• _Task brief_
Copy the lines of the data below word for word, starting with the line that contains "Softwareselectie (989, 2297)" and continuing through the line that contains "Links (928, 240)", with both of those lines included.

• _Dataset extract_
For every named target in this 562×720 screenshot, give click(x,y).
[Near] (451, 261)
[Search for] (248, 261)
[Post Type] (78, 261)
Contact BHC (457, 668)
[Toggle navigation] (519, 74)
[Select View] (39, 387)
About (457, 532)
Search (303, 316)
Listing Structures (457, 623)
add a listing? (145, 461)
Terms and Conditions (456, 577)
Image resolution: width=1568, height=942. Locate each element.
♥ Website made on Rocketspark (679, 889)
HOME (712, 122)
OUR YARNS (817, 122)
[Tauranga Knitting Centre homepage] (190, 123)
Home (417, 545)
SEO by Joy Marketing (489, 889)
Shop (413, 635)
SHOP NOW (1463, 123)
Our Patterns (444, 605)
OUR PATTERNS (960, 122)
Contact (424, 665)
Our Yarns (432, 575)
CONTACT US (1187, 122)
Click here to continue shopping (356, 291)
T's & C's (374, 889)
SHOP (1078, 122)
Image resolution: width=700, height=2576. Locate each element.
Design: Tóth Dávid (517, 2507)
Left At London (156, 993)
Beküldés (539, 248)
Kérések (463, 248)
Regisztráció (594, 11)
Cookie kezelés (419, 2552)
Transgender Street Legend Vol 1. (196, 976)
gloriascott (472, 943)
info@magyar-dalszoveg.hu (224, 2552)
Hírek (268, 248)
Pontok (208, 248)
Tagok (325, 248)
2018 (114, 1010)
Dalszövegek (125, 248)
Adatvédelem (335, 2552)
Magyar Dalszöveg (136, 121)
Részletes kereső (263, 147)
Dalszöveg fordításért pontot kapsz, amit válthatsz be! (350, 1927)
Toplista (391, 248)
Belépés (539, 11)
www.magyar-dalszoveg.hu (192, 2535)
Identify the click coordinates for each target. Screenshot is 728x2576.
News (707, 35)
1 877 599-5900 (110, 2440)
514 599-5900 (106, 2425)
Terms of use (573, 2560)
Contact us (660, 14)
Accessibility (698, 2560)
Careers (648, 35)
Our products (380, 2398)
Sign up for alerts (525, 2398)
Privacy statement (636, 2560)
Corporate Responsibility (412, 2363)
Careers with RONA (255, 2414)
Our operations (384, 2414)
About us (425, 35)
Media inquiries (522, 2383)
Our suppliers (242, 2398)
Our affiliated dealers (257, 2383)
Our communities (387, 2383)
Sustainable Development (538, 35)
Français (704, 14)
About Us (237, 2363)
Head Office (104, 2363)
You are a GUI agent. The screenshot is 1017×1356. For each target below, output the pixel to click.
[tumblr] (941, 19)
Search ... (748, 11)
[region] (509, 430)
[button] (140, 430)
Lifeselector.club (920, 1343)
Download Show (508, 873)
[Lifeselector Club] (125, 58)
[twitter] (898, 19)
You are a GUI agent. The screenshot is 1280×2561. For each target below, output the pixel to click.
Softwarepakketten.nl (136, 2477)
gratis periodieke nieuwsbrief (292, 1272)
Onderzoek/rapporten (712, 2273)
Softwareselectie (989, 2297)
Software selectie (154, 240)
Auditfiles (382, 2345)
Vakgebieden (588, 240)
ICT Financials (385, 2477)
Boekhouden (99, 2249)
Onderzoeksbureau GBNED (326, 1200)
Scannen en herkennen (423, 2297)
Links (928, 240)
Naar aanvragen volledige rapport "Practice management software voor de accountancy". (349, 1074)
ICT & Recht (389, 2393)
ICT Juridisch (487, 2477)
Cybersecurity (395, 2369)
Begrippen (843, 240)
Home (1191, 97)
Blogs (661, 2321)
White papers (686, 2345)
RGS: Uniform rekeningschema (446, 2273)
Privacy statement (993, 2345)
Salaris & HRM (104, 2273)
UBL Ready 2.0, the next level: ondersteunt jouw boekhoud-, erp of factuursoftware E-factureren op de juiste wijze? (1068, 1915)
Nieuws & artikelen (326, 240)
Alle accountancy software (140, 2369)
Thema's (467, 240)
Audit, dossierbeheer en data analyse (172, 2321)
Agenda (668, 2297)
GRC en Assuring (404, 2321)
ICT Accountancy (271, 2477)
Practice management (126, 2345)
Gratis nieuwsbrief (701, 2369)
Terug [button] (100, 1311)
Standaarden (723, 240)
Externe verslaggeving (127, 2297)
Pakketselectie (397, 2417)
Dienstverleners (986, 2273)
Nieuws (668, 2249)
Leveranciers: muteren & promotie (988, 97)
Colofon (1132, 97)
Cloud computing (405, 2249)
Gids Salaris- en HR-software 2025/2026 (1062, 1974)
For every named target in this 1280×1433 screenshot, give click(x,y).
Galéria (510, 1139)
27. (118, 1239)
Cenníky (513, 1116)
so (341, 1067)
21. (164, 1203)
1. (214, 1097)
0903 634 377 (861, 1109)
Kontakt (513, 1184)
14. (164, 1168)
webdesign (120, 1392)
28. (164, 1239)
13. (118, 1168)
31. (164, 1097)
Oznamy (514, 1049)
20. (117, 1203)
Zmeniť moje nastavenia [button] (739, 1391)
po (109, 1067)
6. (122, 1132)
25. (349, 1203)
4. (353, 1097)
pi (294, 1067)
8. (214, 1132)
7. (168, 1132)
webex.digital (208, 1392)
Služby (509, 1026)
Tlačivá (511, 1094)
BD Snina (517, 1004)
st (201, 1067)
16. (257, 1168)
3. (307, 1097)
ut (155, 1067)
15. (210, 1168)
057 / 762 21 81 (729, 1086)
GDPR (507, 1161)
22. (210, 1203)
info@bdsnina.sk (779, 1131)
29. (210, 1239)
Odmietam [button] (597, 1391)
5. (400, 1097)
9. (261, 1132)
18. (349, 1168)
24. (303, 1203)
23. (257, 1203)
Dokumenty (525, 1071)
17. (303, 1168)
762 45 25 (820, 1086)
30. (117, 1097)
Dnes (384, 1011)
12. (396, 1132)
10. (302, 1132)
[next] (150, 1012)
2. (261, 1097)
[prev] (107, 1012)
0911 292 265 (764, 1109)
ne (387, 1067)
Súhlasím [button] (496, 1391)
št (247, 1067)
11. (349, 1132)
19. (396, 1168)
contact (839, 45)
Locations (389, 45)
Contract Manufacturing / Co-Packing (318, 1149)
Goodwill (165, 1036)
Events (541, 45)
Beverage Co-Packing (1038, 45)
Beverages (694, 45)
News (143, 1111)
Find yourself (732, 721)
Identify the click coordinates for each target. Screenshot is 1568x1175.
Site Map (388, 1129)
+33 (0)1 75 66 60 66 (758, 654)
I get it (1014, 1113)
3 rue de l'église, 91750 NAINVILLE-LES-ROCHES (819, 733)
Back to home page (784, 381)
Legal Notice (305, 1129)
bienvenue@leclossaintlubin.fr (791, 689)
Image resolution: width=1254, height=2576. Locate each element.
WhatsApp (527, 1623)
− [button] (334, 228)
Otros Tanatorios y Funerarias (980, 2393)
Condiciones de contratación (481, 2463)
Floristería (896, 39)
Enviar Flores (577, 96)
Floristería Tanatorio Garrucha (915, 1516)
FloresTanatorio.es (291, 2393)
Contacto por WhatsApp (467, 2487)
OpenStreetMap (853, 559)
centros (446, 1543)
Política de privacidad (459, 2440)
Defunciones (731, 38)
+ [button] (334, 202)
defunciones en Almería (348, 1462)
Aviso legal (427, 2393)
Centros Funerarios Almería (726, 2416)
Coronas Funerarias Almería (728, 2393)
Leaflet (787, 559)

• _Reply_
Softwareselectie (989, 2297)
Software selectie (154, 240)
Auditfiles (382, 2345)
Vakgebieden (588, 240)
ICT Financials (385, 2477)
Boekhouden (99, 2249)
Onderzoeksbureau GBNED (326, 1200)
Scannen en herkennen (423, 2297)
Links (928, 240)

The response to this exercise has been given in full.